NAME

Thesaurus::Overview -- An overview of the Thesaurus mechanism.


DESCRIPTION

This document specifies a standard for distributed thesaurus communication using HTTPD as an access protocol and RDF as the document format.

The basic premises for this distributed thesaurus interaction are:

Each Thesaurus is a unique URL

eg.

 http://ceres.ca.gov/cgi-bin/thesauri/CERES

This allows an unambiguous definition of the distributed thesaurus. It also allows for an interested user to know where to go to get more information regarding this thesaurus.

The thesaurus URL is used to deliver information about the thesaurus to the client, to accept queries to the thesaurus, and to return information about specific terms in the thesaurus.

Each Thesaurus Term is a unique URL

The format of the URL is:

  thesaurus_url?term_identifier

eg.

 http://ceres.ca.gov/cgi-bin/thesauri/CERES?Ecosystems

This allows the user the know exactly what thesaurus is being used, and where to go for more information about the thesaurus and the specific term.

Clients query servers though httpd requests

The client queries the server by sending httpd requests to the thesaurus server. See Thesaurus for a description of the httpd command queries.

Servers respond to clients with RDF responses

The server responds with an html document that contains a section of RDF which the client can parse to retrieve information about terms in the thesaurus. See Thesaurus for a description of the RDF format of response to these queries. The server should also respond with some html, that the client might also use.


Overview

There are a number of standard vocabularies that have relationships that are consistent with the z39.19 standard for thesauri. Some, like the database of thematic keywords being developed at CERES are specially designed to this standard. Some, like the ITIS database, are designed for other purposes, but still conform to all or part of this standard.
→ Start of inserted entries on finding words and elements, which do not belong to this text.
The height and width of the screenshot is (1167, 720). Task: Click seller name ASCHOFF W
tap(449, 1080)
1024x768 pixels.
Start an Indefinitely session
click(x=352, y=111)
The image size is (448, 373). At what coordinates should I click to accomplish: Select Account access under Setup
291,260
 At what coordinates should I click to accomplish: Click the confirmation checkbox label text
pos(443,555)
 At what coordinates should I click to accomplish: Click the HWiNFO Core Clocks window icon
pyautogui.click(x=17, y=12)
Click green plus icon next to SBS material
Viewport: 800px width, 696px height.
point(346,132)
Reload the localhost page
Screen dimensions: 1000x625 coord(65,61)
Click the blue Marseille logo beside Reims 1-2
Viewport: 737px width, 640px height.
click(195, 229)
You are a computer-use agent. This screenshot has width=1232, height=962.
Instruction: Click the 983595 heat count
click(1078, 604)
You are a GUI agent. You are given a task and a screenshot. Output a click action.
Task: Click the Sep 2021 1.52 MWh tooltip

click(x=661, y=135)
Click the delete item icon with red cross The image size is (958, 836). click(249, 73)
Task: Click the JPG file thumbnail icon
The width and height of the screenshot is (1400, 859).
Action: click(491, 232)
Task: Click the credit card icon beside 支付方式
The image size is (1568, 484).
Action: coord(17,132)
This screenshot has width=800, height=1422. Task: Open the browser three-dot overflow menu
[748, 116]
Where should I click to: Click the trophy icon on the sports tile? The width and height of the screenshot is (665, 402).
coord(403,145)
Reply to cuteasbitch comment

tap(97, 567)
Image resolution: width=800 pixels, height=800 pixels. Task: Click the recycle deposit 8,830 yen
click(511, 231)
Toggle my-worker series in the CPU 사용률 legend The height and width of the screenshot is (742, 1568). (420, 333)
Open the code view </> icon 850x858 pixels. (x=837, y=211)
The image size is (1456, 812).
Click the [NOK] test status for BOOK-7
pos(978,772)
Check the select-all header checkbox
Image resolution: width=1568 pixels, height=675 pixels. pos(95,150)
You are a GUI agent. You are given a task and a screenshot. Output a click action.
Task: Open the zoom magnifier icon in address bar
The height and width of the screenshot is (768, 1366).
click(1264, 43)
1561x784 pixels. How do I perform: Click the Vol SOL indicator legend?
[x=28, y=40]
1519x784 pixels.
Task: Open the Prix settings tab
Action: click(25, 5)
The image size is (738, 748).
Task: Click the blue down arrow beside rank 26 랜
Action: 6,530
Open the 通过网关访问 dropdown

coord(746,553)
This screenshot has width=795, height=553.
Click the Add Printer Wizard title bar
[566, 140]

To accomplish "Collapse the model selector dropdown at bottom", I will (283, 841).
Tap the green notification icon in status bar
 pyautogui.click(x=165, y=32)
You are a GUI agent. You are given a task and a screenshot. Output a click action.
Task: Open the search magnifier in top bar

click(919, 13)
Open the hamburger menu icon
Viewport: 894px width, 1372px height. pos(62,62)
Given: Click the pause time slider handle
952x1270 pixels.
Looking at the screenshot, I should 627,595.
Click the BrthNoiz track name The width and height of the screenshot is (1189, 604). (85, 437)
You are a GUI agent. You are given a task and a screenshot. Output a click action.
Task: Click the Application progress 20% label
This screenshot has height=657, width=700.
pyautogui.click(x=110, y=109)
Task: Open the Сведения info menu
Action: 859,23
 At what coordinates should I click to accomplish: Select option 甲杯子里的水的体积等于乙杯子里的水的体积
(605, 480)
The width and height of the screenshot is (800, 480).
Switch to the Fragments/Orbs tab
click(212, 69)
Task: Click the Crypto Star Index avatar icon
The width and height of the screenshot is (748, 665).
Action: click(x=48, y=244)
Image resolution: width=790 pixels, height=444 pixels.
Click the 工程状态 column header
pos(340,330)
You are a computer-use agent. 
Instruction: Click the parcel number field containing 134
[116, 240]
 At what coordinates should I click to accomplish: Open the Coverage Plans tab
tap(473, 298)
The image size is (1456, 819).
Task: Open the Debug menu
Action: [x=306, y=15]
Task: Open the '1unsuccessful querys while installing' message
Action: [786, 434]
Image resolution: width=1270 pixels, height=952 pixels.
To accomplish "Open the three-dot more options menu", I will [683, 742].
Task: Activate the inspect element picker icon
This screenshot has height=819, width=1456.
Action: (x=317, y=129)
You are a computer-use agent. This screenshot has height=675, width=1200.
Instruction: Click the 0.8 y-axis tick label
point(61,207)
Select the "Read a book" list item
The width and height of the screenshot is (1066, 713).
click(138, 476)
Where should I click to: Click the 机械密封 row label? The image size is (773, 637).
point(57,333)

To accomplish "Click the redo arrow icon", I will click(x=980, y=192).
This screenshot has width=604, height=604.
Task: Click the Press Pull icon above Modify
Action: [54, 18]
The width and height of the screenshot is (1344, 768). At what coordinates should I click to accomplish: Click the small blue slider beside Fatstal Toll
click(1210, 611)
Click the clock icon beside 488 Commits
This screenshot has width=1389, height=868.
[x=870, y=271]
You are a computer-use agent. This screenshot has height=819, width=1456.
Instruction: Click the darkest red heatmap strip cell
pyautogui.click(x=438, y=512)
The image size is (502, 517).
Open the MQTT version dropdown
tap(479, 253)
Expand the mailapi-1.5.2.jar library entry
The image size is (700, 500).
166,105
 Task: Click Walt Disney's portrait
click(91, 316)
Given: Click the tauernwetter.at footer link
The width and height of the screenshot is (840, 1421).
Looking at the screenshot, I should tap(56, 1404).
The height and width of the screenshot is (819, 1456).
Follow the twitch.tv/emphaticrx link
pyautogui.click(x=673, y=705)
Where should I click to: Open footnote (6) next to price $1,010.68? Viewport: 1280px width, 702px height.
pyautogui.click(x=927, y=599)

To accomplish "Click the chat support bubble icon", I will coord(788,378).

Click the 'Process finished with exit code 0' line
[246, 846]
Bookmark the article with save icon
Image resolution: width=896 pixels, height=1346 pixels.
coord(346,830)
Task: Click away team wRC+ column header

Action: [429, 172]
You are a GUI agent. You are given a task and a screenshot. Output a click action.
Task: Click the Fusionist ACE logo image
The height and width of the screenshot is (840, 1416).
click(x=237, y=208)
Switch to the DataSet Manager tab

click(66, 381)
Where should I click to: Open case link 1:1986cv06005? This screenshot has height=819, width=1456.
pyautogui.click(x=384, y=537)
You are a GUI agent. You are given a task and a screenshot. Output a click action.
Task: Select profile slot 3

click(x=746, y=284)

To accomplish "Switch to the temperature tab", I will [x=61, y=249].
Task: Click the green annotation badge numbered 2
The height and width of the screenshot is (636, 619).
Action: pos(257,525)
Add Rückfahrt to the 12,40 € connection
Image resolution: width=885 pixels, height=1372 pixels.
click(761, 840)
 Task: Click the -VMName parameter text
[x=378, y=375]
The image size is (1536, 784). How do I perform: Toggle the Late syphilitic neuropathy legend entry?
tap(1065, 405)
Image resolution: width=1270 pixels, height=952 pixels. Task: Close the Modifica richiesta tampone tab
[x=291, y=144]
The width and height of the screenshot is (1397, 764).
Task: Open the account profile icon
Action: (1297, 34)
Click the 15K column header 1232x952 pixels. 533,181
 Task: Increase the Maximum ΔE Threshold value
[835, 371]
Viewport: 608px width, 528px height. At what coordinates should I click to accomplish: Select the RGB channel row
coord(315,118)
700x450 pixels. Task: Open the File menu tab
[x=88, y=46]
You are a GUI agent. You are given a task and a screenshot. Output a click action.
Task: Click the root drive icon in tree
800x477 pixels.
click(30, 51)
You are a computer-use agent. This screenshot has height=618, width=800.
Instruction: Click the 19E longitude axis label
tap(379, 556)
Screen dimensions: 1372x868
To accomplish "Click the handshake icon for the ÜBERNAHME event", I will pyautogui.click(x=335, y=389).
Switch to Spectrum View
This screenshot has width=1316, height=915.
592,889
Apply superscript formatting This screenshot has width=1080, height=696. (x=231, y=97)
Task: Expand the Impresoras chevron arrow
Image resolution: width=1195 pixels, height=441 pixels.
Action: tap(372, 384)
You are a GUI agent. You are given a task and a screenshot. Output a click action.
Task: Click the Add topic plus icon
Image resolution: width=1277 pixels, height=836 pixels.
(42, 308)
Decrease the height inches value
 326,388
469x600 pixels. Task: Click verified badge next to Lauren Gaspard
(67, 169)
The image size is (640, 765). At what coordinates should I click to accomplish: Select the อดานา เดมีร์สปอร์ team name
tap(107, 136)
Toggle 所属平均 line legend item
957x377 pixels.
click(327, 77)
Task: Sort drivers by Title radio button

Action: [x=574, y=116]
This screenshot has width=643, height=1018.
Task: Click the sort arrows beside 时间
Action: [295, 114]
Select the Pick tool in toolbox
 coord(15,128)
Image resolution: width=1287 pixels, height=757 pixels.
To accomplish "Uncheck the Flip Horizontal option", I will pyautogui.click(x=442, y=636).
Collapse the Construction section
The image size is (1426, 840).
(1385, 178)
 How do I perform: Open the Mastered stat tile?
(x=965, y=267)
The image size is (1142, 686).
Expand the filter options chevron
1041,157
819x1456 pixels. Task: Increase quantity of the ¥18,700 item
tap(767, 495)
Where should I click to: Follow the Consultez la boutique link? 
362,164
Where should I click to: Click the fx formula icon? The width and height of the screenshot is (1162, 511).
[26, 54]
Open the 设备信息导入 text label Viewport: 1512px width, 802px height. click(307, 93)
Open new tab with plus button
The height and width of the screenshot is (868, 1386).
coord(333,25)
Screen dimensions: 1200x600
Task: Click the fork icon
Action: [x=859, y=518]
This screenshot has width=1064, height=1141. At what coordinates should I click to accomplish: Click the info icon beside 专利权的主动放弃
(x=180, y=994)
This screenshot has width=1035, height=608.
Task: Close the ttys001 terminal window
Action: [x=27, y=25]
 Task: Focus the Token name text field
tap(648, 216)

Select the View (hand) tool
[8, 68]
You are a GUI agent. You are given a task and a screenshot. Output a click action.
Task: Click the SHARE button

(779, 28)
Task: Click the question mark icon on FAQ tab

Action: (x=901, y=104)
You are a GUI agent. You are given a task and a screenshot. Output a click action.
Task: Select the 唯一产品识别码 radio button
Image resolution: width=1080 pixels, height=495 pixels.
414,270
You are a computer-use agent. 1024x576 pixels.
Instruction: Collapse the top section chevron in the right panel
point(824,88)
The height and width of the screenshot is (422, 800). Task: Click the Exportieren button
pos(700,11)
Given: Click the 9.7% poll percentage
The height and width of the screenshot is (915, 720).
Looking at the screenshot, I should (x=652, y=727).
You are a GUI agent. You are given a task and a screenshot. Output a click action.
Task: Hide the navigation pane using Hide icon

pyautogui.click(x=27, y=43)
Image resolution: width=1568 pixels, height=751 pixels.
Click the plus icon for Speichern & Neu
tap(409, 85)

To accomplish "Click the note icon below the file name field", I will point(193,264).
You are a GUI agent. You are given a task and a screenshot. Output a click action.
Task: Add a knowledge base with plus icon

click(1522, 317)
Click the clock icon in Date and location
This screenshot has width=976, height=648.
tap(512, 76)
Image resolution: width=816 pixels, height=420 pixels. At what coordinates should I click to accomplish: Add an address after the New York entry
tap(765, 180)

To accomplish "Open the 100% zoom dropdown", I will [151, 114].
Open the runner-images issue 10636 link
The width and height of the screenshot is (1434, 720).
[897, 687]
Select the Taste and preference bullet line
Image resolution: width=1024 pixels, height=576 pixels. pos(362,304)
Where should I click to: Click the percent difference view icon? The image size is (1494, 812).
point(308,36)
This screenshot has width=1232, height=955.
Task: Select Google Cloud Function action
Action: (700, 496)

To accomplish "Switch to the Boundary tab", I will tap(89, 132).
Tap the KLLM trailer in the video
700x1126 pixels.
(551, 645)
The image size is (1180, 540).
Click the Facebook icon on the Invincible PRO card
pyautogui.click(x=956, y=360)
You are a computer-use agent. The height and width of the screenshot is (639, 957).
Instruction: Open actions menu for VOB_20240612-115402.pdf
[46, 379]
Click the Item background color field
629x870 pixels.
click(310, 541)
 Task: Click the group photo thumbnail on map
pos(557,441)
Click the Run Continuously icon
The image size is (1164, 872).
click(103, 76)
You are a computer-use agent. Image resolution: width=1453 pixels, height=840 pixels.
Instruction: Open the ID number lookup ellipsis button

The purpose in defining a standard is to allow for a thesaurus client to interact with a number of available on-line thesauri in a consistent manner. This can allow applications that depend on controlled vocabulary access to multiple thesauri without designing an interface to each one.

The communication between the clients and the thesaurus server is simple enough that a protocol based on HTTPD and RDF/XML is sufficient. This standard defines several URLS that act as queries to the server. The HTTPD process on the server receives these queries, translates them to some internal and unspecified action to perform the query, and then formats the result into and RDF/XML document and passes that back to the client. The client application parses the RDF/XML to use for it's own purposes.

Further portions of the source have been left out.